Strategies to Stop Impulse Shopping
Impulse purchases refer to unplanned decision to buy a product or service, made just before a purchase. Impulse purchases can be small like a candy bar at the register or large like an all-out shopping spree. Advertisers and stores exploit our impulsive tendencies by putting products and buzzwords around the shopping experience.
Get an Accountability Partner
If your married, your spouse can be your financial accountability partner. If you are single, choose a trusted friend that has great money habits. This especially works for my husband. I give him a gas budget and for one week I tried the envelope system with him and he spent some of the cash on junk food. He shared with me what he did since I found the receipt, but said not to give him cash again. He would rather have the card since he knows I will look at the account and then get upset if he spends foolishly. Sometimes the envelope budget works, sometimes it doesn’t. Do whatever works for you.
Make a 24 Hour Rule Regarding Purchases
Make a rule to not buy anything outside of your normal expenses unless you have waited 24 hours.
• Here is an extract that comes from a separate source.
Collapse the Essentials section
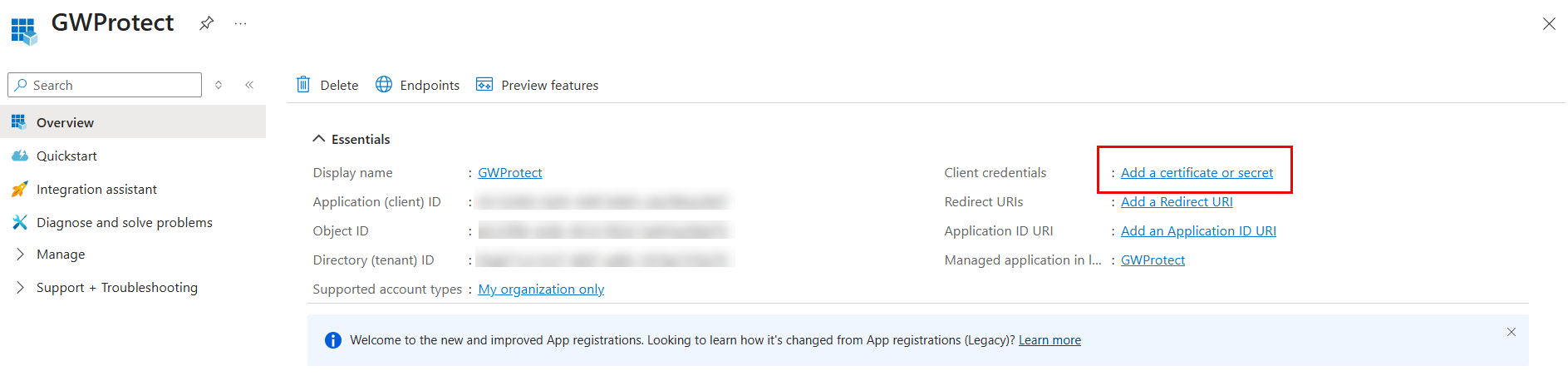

You don’t have to do this for small purchases but for large purchases and shopping sprees it is a good idea. Make a dollar amount limit if you want to. In those 24 hours, research what product you want to buy. Read reviews, check price points, and really decide if you really NEED that item.
Make a List and Stick to It
Lots of people make lists, fewer people bring them to the store, and even fewer people stick to the list. Sticking to a list is one of the most simple ways to stop impulse buying. This applies to both grocery shopping and other shopping adventures. I think the worst for me is a home improvement project. I go in for a couple of things and then end up spending much more because I was inspired by designs at the store rather than my original design.
Limit your Shopping Time
If I have my list, I know shopping should take me a certain amount of time. Spending 2 hours at Target to pick up 4 items usually means I am trying to buy more items. It may be funny in memes but in reality, that extra money could probably be better used elsewhere. Usually going down extra isles, looking for sizes and styles, and chasing rabbit trails takes time.
Don’t Shop Distracted
I know this can be hard with children and/or other family members in tow but if you are frustrated or stressed out during the shopping process then you are not really paying attention to what you are buying.
Avoid Emotional Shopping
Some people eat when they are bored and some people shop to improve their mood. I know I do it sometimes and then regret the money I spent, even if it was a great deal. A budget is a budget for a reason. Instead of retail therapy, try art therapy or time with friends therapy. I love adult coloring books!